Text:
[Date Prev][Date Next][Thread Prev][Thread Next][Date Index][Thread Index]
Re: [Qemu-devel] [PATCH RESEND v2 15/17] target-ppc: add lxvb16x and lxv
From: |
David Gibson |
Subject: |
Re: [Qemu-devel] [PATCH RESEND v2 15/17] target-ppc: add lxvb16x and lxvh8x |
Date: |
Thu, 15 Sep 2016 11:41:42 +1000 |
User-agent: |
Mutt/1.7.0 (2016-08-17) |
On Mon, Sep 12, 2016 at 12:11:44PM +0530, Nikunj A Dadhania wrote:
> lxvb16x: Load VSX Vector Byte*16
> lxvh8x: Load VSX Vector Halfword*8
>
> Signed-off-by: Nikunj A Dadhania <address@hidden>
> ---
> target-ppc/helper.h | 1 +
> target-ppc/mem_helper.c | 6 ++++
> target-ppc/translate/vsx-impl.inc.c | 57
> +++++++++++++++++++++++++++++++++++++
> target-ppc/translate/vsx-ops.inc.c | 2 ++
> 4 files changed, 66 insertions(+)
>
> diff --git a/target-ppc/helper.h b/target-ppc/helper.h
> index 1bbeac4..6de0db7 100644
> --- a/target-ppc/helper.h
> +++ b/target-ppc/helper.h
> @@ -298,6 +298,7 @@ DEF_HELPER_3(lvebx, void, env, avr, tl)
> DEF_HELPER_3(lvehx, void, env, avr, tl)
> DEF_HELPER_3(lvewx, void, env, avr, tl)
> DEF_HELPER_1(bswap32x2, i64, i64)
> +DEF_HELPER_1(bswap16x4, i64, i64)
> DEF_HELPER_3(stvebx, void, env, avr, tl)
> DEF_HELPER_3(stvehx, void, env, avr, tl)
> DEF_HELPER_3(stvewx, void, env, avr, tl)
> diff --git a/target-ppc/mem_helper.c b/target-ppc/mem_helper.c
> index a56051a..608803f 100644
> --- a/target-ppc/mem_helper.c
> +++ b/target-ppc/mem_helper.c
> @@ -290,6 +290,12 @@ uint64_t helper_bswap32x2(uint64_t x)
> return deposit64((x >> 32), 32, 32, (x));
> }
>
> +uint64_t helper_bswap16x4(uint64_t x)
> +{
> + uint64_t m = 0x00ff00ff00ff00ffull;
> + return ((x & m) << 8) | ((x >> 8) & m);
> +}
This doesn't seem to match the bswap32x2 function above. bswap32x2
just swaps the two 32-bit words in the 64-bit word. This one swaps
the bytes in each individual 16 bit work in the 64-bit word.
I suspect the bswap32x2 is wrong, which would explain why the previous
patch didn't seem to make sense.

Work instructions:
**1.** In the patch review, what does the mnemonic lxvh8x stand for?
**2.** Write the next part of the patch review, picking up after its final sentence.
The lines after this are not needed for any task.

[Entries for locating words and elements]
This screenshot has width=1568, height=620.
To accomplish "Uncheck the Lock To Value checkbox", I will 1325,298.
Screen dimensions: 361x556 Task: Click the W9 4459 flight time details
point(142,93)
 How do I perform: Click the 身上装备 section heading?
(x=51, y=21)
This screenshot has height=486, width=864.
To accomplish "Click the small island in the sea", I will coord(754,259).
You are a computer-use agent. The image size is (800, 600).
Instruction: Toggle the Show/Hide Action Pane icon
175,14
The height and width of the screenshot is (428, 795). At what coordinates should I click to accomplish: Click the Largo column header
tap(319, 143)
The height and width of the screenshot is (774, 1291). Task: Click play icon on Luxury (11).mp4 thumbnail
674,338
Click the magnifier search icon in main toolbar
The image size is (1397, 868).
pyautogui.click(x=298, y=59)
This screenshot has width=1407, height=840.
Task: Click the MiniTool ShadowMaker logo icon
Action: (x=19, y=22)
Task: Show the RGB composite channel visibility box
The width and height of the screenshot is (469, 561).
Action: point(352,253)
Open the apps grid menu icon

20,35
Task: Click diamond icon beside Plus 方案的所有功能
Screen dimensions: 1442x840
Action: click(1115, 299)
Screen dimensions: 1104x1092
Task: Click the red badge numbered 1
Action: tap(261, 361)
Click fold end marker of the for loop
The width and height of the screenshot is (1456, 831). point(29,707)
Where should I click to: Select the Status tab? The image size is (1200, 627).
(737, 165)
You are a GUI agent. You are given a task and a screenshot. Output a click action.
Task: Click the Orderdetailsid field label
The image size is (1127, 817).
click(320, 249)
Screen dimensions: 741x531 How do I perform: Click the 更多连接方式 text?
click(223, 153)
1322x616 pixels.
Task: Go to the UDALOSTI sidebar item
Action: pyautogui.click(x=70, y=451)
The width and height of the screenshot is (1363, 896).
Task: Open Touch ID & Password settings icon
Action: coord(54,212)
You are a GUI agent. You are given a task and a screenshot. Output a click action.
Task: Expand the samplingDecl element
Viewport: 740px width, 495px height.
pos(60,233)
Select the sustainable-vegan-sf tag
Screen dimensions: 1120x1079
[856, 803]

Answers for this exercise:
**1.** Load VSX Vector Halfword*8.

**2.**
> +
> #undef HI_IDX
> #undef LO_IDX
>
> diff --git a/target-ppc/translate/vsx-impl.inc.c
> b/target-ppc/translate/vsx-impl.inc.c
> index e3374df..caa6660 100644
> --- a/target-ppc/translate/vsx-impl.inc.c
> +++ b/target-ppc/translate/vsx-impl.inc.c
> @@ -108,6 +108,63 @@ static void gen_lxvw4x(DisasContext *ctx)
> tcg_temp_free(EA);
> }
>
> +static void gen_lxvb16x(DisasContext *ctx)
> +{
> + TCGv EA;
> + TCGv_i64 xth = cpu_vsrh(xT(ctx->opcode));
> + TCGv_i64 xtl = cpu_vsrl(xT(ctx->opcode));
> +
> + if (unlikely(!ctx->vsx_enabled)) {
> + gen_exception(ctx, POWERPC_EXCP_VSXU);
> + return;
> + }
> + gen_set_access_type(ctx, ACCESS_INT);
> + EA = tcg_temp_new();
> + gen_addr_reg_index(ctx, EA);
> + if (ctx->le_mode) {
> + tcg_gen_qemu_ld_i64(xth, EA, ctx->mem_idx, MO_BEQ);
> + tcg_gen_addi_tl(EA, EA, 8);
> + tcg_gen_qemu_ld_i64(xtl, EA, ctx->mem_idx, MO_BEQ);
> + } else {
> + tcg_gen_qemu_ld_i64(xth, EA, ctx->mem_idx, MO_LEQ);
> + gen_helper_bswap32x2(xth, xth);
I really don't understand how a bswap32x2 helps here, either as it's
defined now, or as I suspect it should be defined by analogy with
bswap16x4.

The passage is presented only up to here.